> **Task item**
Every entry that follows needs to be repeated exactly.

> **Provided data**
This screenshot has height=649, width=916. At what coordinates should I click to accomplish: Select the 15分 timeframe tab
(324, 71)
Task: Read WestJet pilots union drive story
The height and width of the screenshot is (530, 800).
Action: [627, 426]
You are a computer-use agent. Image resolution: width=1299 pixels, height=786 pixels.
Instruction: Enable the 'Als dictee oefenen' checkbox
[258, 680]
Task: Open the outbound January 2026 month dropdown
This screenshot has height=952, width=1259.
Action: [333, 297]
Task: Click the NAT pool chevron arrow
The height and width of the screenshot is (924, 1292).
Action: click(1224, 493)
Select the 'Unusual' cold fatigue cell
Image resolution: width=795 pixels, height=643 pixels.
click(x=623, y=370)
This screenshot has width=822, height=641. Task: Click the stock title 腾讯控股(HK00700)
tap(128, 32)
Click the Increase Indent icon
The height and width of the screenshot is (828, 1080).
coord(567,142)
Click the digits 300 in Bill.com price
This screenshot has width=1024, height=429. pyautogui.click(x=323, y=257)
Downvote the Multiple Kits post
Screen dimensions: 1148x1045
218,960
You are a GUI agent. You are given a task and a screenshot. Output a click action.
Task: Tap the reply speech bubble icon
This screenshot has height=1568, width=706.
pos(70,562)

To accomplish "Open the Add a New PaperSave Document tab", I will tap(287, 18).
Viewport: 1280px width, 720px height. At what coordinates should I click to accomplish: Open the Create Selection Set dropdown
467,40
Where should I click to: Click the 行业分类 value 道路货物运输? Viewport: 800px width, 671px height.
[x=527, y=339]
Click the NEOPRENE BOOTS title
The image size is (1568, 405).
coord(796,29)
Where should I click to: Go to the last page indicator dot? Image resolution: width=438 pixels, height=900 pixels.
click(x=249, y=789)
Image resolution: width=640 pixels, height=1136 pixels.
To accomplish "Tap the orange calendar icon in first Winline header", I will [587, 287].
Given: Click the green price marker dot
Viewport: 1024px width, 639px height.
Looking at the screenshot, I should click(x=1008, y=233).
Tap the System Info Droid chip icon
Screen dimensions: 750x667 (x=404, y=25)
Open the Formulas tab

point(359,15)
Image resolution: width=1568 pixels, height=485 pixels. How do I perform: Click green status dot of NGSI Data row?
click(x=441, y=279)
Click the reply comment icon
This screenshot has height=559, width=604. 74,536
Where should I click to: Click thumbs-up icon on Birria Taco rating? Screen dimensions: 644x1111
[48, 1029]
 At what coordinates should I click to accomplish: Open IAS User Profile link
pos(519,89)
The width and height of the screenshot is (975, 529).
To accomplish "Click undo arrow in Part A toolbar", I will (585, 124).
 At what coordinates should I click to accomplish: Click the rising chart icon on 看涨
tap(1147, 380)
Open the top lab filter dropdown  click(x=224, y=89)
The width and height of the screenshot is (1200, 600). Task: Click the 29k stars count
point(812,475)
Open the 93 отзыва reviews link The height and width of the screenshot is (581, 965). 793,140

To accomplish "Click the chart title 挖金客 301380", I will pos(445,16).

> **Your response**
This screenshot has height=649, width=916. At what coordinates should I click to accomplish: Select the 15分 timeframe tab
(324, 71)
Task: Read WestJet pilots union drive story
The height and width of the screenshot is (530, 800).
Action: [627, 426]
You are a computer-use agent. Image resolution: width=1299 pixels, height=786 pixels.
Instruction: Enable the 'Als dictee oefenen' checkbox
[258, 680]
Task: Open the outbound January 2026 month dropdown
This screenshot has height=952, width=1259.
Action: [333, 297]
Task: Click the NAT pool chevron arrow
The height and width of the screenshot is (924, 1292).
Action: click(1224, 493)
Select the 'Unusual' cold fatigue cell
Image resolution: width=795 pixels, height=643 pixels.
click(x=623, y=370)
This screenshot has width=822, height=641. Task: Click the stock title 腾讯控股(HK00700)
tap(128, 32)
Click the Increase Indent icon
The height and width of the screenshot is (828, 1080).
coord(567,142)
Click the digits 300 in Bill.com price
This screenshot has width=1024, height=429. pyautogui.click(x=323, y=257)
Downvote the Multiple Kits post
Screen dimensions: 1148x1045
218,960
You are a GUI agent. You are given a task and a screenshot. Output a click action.
Task: Tap the reply speech bubble icon
This screenshot has height=1568, width=706.
pos(70,562)

To accomplish "Open the Add a New PaperSave Document tab", I will tap(287, 18).
Viewport: 1280px width, 720px height. At what coordinates should I click to accomplish: Open the Create Selection Set dropdown
467,40
Where should I click to: Click the 行业分类 value 道路货物运输? Viewport: 800px width, 671px height.
[x=527, y=339]
Click the NEOPRENE BOOTS title
The image size is (1568, 405).
coord(796,29)
Where should I click to: Go to the last page indicator dot? Image resolution: width=438 pixels, height=900 pixels.
click(x=249, y=789)
Image resolution: width=640 pixels, height=1136 pixels.
To accomplish "Tap the orange calendar icon in first Winline header", I will [587, 287].
Given: Click the green price marker dot
Viewport: 1024px width, 639px height.
Looking at the screenshot, I should click(x=1008, y=233).
Tap the System Info Droid chip icon
Screen dimensions: 750x667 (x=404, y=25)
Open the Formulas tab

point(359,15)
Image resolution: width=1568 pixels, height=485 pixels. How do I perform: Click green status dot of NGSI Data row?
click(x=441, y=279)
Click the reply comment icon
This screenshot has height=559, width=604. 74,536
Where should I click to: Click thumbs-up icon on Birria Taco rating? Screen dimensions: 644x1111
[48, 1029]
 At what coordinates should I click to accomplish: Open IAS User Profile link
pos(519,89)
The width and height of the screenshot is (975, 529).
To accomplish "Click undo arrow in Part A toolbar", I will (585, 124).
 At what coordinates should I click to accomplish: Click the rising chart icon on 看涨
tap(1147, 380)
Open the top lab filter dropdown  click(x=224, y=89)
The width and height of the screenshot is (1200, 600). Task: Click the 29k stars count
point(812,475)
Open the 93 отзыва reviews link The height and width of the screenshot is (581, 965). 793,140

To accomplish "Click the chart title 挖金客 301380", I will pos(445,16).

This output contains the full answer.